### Your assignment
Return every line from the one with "Privacy Policy (63, 771)" through the one with "Товары коллекции (680, 1359)", inclusive, exactly as it appears below.

Saved data entries
- - -
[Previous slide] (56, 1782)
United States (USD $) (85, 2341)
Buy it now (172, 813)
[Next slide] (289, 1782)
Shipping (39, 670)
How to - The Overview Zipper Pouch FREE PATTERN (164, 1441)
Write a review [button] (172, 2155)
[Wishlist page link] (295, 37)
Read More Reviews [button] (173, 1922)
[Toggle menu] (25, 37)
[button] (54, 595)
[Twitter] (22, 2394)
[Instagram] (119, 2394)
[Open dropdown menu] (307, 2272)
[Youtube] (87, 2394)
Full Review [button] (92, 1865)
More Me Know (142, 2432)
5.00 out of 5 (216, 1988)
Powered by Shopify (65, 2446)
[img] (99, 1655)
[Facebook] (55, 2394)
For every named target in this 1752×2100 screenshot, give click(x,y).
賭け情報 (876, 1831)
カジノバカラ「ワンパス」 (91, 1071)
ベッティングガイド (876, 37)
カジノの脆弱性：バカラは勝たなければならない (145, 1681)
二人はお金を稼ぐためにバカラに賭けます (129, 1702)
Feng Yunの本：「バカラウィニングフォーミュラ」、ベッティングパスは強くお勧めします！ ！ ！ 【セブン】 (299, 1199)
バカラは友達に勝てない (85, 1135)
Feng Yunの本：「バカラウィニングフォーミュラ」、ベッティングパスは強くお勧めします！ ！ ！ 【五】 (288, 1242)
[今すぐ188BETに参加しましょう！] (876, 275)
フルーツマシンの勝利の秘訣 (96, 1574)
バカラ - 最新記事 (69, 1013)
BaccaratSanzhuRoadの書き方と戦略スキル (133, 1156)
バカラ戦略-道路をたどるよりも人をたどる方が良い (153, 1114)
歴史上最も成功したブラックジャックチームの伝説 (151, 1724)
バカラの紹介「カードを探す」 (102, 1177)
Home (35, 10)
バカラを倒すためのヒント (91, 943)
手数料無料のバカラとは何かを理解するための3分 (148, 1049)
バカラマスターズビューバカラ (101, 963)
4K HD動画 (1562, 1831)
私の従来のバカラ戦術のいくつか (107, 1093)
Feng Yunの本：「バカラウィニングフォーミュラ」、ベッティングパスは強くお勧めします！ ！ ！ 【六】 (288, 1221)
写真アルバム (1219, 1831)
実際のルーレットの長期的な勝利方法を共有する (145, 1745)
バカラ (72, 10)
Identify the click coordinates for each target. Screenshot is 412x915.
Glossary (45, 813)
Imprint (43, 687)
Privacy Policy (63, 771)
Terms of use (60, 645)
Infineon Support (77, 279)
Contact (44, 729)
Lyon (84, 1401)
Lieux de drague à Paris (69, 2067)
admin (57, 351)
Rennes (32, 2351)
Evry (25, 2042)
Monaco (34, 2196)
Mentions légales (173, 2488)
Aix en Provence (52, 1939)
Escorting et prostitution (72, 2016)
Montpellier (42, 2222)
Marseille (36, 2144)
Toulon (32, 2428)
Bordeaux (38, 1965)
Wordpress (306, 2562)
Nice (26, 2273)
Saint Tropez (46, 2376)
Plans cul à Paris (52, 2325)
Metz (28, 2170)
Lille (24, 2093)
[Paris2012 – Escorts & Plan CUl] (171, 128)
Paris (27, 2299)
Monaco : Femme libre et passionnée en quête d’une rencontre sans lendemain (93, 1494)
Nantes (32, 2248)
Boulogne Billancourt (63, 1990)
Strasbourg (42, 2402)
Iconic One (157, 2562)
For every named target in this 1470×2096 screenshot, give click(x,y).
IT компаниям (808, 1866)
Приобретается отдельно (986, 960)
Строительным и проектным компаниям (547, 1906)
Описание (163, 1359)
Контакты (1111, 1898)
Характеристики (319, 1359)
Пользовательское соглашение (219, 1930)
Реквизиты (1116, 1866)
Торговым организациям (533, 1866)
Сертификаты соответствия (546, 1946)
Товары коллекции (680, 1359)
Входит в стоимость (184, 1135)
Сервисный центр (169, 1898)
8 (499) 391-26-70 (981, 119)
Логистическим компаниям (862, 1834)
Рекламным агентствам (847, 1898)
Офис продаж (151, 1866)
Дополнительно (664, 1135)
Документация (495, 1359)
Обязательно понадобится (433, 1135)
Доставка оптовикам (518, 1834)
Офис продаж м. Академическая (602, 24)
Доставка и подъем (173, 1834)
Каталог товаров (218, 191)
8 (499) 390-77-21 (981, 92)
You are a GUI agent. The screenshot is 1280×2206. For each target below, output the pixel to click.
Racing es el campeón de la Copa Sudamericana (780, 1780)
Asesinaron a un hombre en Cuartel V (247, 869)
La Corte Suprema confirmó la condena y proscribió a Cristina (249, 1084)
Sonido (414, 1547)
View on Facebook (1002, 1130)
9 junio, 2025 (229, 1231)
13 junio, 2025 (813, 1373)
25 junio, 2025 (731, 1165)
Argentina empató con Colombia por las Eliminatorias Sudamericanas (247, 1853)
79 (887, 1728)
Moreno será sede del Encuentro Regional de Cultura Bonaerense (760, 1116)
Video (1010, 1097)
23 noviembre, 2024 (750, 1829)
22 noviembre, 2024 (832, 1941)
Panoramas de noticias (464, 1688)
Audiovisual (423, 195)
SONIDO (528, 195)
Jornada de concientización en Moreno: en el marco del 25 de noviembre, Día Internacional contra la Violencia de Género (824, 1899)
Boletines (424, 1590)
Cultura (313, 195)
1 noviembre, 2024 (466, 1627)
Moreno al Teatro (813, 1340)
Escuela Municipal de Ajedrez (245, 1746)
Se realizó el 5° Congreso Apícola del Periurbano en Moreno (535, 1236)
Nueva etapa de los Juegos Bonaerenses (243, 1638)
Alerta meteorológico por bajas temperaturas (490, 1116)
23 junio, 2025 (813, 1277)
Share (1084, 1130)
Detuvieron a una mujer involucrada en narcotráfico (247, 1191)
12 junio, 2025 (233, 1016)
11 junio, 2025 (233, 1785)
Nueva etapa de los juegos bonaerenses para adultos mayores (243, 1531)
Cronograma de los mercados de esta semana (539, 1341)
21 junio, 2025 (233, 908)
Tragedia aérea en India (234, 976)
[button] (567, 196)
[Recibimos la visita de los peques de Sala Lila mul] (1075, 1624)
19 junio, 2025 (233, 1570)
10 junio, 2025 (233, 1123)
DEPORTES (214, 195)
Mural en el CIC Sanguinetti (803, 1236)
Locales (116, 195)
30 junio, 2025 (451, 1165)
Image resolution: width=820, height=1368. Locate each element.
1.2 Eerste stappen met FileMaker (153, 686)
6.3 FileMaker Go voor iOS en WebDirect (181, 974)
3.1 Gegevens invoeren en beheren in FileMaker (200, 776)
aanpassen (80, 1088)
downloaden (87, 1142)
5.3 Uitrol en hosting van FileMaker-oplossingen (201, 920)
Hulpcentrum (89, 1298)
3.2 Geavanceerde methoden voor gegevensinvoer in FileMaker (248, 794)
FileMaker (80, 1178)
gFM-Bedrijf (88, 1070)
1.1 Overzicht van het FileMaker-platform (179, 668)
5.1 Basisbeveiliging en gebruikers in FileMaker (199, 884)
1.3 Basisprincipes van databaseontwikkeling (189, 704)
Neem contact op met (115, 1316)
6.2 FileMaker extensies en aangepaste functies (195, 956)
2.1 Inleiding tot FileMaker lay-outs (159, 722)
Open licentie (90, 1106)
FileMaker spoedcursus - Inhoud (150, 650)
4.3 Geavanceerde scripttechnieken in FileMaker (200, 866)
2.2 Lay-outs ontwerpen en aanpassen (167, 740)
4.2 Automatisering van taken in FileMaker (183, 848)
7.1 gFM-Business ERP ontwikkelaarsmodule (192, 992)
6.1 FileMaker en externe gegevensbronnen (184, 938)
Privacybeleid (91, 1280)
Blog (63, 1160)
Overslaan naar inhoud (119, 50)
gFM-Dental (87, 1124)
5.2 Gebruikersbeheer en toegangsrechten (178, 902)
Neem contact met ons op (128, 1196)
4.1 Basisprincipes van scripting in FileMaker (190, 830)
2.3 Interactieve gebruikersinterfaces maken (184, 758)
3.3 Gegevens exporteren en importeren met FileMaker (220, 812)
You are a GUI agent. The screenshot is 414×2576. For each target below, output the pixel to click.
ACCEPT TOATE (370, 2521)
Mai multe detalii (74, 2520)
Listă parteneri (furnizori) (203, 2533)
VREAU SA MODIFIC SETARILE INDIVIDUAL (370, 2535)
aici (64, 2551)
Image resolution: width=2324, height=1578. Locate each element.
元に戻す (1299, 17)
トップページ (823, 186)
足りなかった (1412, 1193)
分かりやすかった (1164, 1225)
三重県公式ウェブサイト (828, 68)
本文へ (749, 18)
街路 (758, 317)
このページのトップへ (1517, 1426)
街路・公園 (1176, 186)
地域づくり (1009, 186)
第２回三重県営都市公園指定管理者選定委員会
- - -
### Solution to the problem
Privacy Policy (63, 771)
Terms of use (60, 645)
Infineon Support (77, 279)
Contact (44, 729)
Lyon (84, 1401)
Lieux de drague à Paris (69, 2067)
admin (57, 351)
Rennes (32, 2351)
Evry (25, 2042)
Monaco (34, 2196)
Mentions légales (173, 2488)
Aix en Provence (52, 1939)
Escorting et prostitution (72, 2016)
Montpellier (42, 2222)
Marseille (36, 2144)
Toulon (32, 2428)
Bordeaux (38, 1965)
Wordpress (306, 2562)
Nice (26, 2273)
Saint Tropez (46, 2376)
Plans cul à Paris (52, 2325)
Metz (28, 2170)
Lille (24, 2093)
[Paris2012 – Escorts & Plan CUl] (171, 128)
Paris (27, 2299)
Monaco : Femme libre et passionnée en quête d’une rencontre sans lendemain (93, 1494)
Nantes (32, 2248)
Boulogne Billancourt (63, 1990)
Strasbourg (42, 2402)
Iconic One (157, 2562)
For every named target in this 1470×2096 screenshot, give click(x,y).
IT компаниям (808, 1866)
Приобретается отдельно (986, 960)
Строительным и проектным компаниям (547, 1906)
Описание (163, 1359)
Контакты (1111, 1898)
Характеристики (319, 1359)
Пользовательское соглашение (219, 1930)
Реквизиты (1116, 1866)
Торговым организациям (533, 1866)
Сертификаты соответствия (546, 1946)
Товары коллекции (680, 1359)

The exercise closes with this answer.